Please continue as you were. ;)

Mike

 

Ryan Wong replied on Tue, 2008/09/16 - 5:38am

Avoiding filter position conflicts

If you are inserting a custom filter which may occupy the same position as one of the standard filters created by the namespace then it's important that you don't include the namespace versions by mistake. Avoid using the auto-config attribute and remove any elements which create filters whose functionality you want to replace.

Note that you can't replace filters which are created by the use of the <http> element itself - HttpSessionContextIntegrationFilter, ExceptionTranslationFilter or FilterSecurityInterceptor.

 

Since that, should we raise a Issue to Spring Security Group? or just back to 1.0 configuration maner avoid using http?

marissa (not verified) replied on Mon, 2010/11/15 - 12:16pm

i think the author is using his own resource model for this tutorial, he is using his own implementation which represents a url in this case and each url(resource) has a list of roles that can access it, lose weight after pregnancy its basically an example of how you can secure your own resources in your app, when you implement SecureResourceFilter.

Tanya Huff replied on Thu, 2011/05/05 - 11:08pm in response to:

@marissa I am not sure you have a clue what you are talking about.
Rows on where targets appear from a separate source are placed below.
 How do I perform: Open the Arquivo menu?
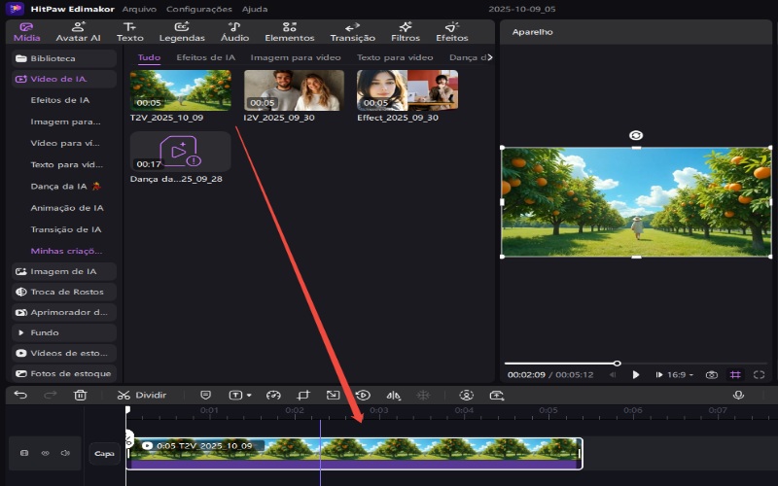tap(139, 8)
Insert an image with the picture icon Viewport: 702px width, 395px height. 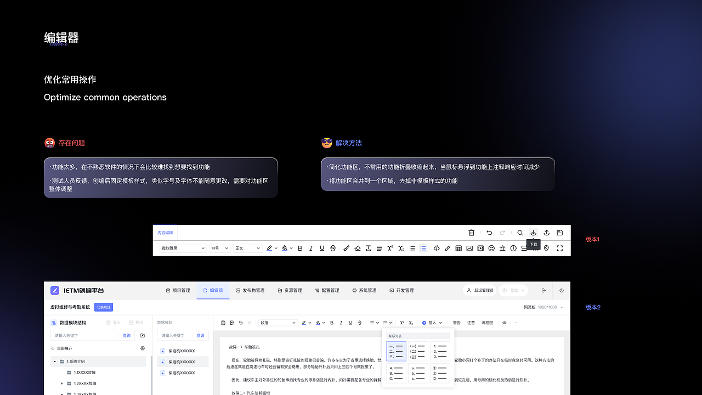[469, 248]
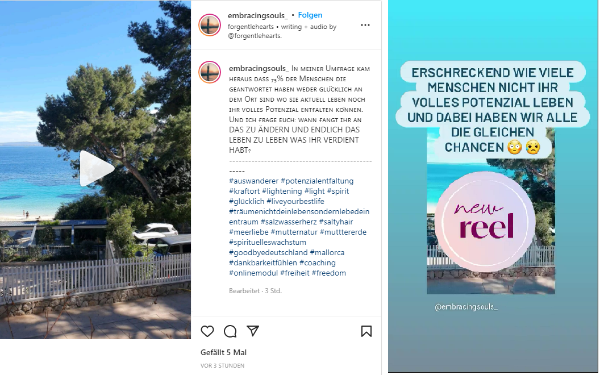Click the VOR 3 STUNDEN timestamp

(x=222, y=365)
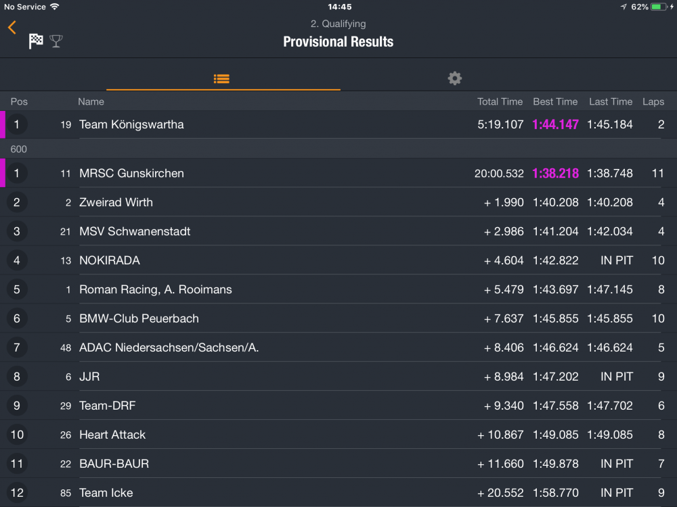Tap the location arrow status icon
Screen dimensions: 677x507
click(x=624, y=7)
Sewing Machine Foot

Sarah Wilson replied on Mon, 2011/08/29 - 10:02pm

Hi, Should I be removing the GraphDemoScene class altogether and add PhotoWidget? Where is the obj for PhotoWidget created? What are the args passed? I understand a scene, Image n name has to be passed. Where are we creating them?? 3. How to get the sources files that you said you have "hacked"? hospital plans

Sarah Wilson replied on Thu, 2011/11/03 - 9:48pm

Well, I think that clears up a few issues for myself. I like this one most houses for sale in centurion 1. 2. 3. 4. 5. Thanks furniture removals

Neo Nishat replied on Sun, 2014/03/30 - 1:32pm

 This pathetic old question again. There has been a lot of tomfoolery talked about Pathway from ACEGI to Spring Security 2.0. Spare us the pantomime for pity's sake! What a barmy notion, trust Glendale Electrician  to come up with this contentless concept. The ever-ineffectual What is Spring Security 2.0 has started hinting about "being well aware" of the problems and "very likely" to take some action, though obviously he "can't promise anything".

Comment viewing options

Select your preferred way to display the comments and click "Save settings" to activate your changes.